> **Try it**: Having found the line containing "Select the 123.16 data label" in the data below, reproduce that line and each one after it to the end, exactly, and include nothing else.

[Stored data entries]
▬▬▬▬▬▬

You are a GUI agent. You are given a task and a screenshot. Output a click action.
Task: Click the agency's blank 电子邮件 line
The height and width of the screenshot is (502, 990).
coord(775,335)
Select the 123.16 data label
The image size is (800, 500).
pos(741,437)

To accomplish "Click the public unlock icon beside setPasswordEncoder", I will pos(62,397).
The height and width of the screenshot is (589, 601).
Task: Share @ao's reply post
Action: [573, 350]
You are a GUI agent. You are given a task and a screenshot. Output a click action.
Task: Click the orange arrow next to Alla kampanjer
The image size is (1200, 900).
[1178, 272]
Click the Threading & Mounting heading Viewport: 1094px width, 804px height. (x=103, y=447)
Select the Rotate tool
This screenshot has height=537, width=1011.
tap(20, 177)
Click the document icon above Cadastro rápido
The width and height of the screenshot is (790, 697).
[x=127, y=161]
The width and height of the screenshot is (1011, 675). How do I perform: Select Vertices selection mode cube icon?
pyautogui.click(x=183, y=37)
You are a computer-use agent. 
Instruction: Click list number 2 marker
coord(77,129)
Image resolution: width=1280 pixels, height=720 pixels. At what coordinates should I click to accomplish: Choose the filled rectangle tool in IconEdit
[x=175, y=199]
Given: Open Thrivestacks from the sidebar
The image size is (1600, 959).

▬▬▬▬▬▬

> **Response to the exercise**:
Select the 123.16 data label
The image size is (800, 500).
pos(741,437)

To accomplish "Click the public unlock icon beside setPasswordEncoder", I will pos(62,397).
The height and width of the screenshot is (589, 601).
Task: Share @ao's reply post
Action: [573, 350]
You are a GUI agent. You are given a task and a screenshot. Output a click action.
Task: Click the orange arrow next to Alla kampanjer
The image size is (1200, 900).
[1178, 272]
Click the Threading & Mounting heading Viewport: 1094px width, 804px height. (x=103, y=447)
Select the Rotate tool
This screenshot has height=537, width=1011.
tap(20, 177)
Click the document icon above Cadastro rápido
The width and height of the screenshot is (790, 697).
[x=127, y=161]
The width and height of the screenshot is (1011, 675). How do I perform: Select Vertices selection mode cube icon?
pyautogui.click(x=183, y=37)
You are a computer-use agent. 
Instruction: Click list number 2 marker
coord(77,129)
Image resolution: width=1280 pixels, height=720 pixels. At what coordinates should I click to accomplish: Choose the filled rectangle tool in IconEdit
[x=175, y=199]
Given: Open Thrivestacks from the sidebar
The image size is (1600, 959).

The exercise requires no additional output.